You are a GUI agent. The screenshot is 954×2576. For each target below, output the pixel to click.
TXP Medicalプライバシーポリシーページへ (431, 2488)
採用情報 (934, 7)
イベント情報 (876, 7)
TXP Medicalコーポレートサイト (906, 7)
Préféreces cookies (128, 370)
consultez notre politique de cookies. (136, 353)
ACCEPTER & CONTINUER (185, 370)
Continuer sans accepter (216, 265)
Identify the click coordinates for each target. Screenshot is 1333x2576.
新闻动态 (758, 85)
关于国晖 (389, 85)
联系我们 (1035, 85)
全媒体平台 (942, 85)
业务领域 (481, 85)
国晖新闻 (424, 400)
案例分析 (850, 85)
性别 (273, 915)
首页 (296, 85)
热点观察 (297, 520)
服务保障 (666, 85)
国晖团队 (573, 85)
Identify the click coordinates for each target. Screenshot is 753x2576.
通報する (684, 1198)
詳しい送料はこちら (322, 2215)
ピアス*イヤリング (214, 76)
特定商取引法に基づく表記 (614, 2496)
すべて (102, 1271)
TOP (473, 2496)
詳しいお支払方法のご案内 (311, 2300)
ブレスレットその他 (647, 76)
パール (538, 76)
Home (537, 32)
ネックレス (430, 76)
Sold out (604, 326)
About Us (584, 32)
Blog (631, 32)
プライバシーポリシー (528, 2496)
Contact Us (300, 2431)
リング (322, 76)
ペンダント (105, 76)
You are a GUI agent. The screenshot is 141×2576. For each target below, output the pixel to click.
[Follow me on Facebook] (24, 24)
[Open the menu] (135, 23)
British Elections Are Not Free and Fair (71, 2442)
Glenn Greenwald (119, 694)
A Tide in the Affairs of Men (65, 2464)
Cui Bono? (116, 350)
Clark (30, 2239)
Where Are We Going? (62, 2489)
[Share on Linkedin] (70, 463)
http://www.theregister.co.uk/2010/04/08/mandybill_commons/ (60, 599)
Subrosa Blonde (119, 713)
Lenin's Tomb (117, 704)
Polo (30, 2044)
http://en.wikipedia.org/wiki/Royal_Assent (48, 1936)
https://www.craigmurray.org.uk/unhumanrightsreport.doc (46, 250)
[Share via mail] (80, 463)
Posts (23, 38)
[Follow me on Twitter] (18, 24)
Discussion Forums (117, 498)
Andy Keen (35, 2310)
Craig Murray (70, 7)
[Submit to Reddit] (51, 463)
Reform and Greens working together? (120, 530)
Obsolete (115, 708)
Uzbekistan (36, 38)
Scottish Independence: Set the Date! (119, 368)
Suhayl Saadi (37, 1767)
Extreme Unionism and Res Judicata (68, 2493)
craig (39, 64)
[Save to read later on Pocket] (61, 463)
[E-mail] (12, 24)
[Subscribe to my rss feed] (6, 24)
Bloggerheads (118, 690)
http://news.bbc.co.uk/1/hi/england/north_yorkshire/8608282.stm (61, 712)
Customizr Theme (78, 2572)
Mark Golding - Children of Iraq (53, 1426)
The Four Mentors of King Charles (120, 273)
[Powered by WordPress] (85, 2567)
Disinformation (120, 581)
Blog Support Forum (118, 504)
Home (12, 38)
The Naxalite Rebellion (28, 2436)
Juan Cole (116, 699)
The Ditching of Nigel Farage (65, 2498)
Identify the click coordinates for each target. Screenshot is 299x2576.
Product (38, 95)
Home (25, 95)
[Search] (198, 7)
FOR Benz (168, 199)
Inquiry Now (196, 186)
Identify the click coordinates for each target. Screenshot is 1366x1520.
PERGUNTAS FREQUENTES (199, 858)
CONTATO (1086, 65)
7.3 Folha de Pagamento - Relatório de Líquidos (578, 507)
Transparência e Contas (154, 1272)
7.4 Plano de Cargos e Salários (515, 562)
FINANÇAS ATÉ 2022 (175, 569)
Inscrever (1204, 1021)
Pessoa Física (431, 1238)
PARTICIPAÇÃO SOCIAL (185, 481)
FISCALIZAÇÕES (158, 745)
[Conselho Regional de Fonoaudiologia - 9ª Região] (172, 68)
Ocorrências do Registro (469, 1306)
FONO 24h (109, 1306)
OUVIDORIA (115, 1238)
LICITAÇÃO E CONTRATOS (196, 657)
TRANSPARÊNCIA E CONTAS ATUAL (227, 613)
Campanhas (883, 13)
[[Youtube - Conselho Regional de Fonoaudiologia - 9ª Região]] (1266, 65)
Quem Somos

● **What needs to be done**
Only one stretch of the records above is wanted: the lines between the one holding "通報する (684, 1198)" and the one holding "Polo (30, 2044)", inclusive, reproduced exactly.

● **Answer to this exercise**
通報する (684, 1198)
詳しい送料はこちら (322, 2215)
ピアス*イヤリング (214, 76)
特定商取引法に基づく表記 (614, 2496)
すべて (102, 1271)
TOP (473, 2496)
詳しいお支払方法のご案内 (311, 2300)
ブレスレットその他 (647, 76)
パール (538, 76)
Home (537, 32)
ネックレス (430, 76)
Sold out (604, 326)
About Us (584, 32)
Blog (631, 32)
プライバシーポリシー (528, 2496)
Contact Us (300, 2431)
リング (322, 76)
ペンダント (105, 76)
You are a GUI agent. The screenshot is 141×2576. For each target below, output the pixel to click.
[Follow me on Facebook] (24, 24)
[Open the menu] (135, 23)
British Elections Are Not Free and Fair (71, 2442)
Glenn Greenwald (119, 694)
A Tide in the Affairs of Men (65, 2464)
Cui Bono? (116, 350)
Clark (30, 2239)
Where Are We Going? (62, 2489)
[Share on Linkedin] (70, 463)
http://www.theregister.co.uk/2010/04/08/mandybill_commons/ (60, 599)
Subrosa Blonde (119, 713)
Lenin's Tomb (117, 704)
Polo (30, 2044)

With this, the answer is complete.